Although I have recently criticized some aspects of Agile, it does some things very well.

  1. It creates a sense of mission across a variety of roles within a team.

  2. It provides frequent opportunities to evaluate work in progress and pivot as needed.

  3. It emphasizes small wins that can add up to a larger purpose.

To put it another way, we can break the Agile methodology into several components:

  1. There is a team with multiple roles.

  2. The team works together towards a mission within their distinct, yet sometimes overlapping goals.

  3. The team has tasks on its mission.

  4. The team tracks its tasks and evaluates periodically as tasks are being done.

The principles of Agile may be applied across any organization that also has a team with a mission comprised of a multitude of tasks and roles within that mission.

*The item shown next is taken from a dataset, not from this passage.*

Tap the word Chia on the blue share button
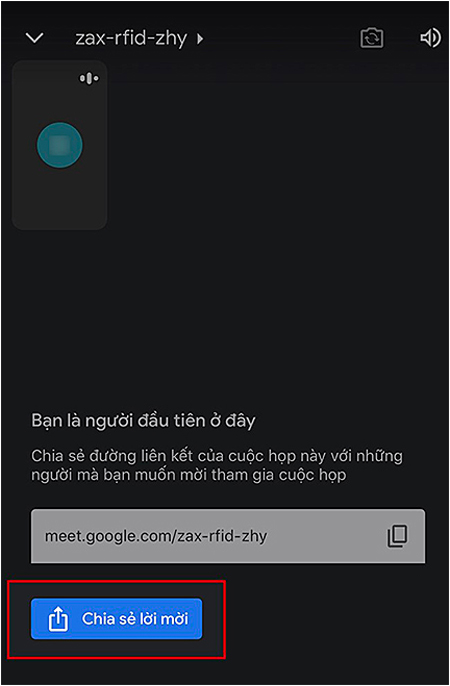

The family is such an organization.

We don't always think of it in this way, but the family is a mini government, a mini organization, a mini team.

Families do well to have a concrete mission. They should have aims as to what they should produce and how they may contribute to larger society for good--and how they can accomplish such things in a way that builds every member up.

Members of a family have distinct skills, experience, strengths, interests, callings, roles, and responsibilities. Yet, they are contributing to a shared mission.

Putting it all together, a family is a team with many roles found within it. A family may have a mission and small wins (tasks) to accomplish that mission, delegating work across the variety of members.

Therefore, why can't an Agile methodology be applied to a family?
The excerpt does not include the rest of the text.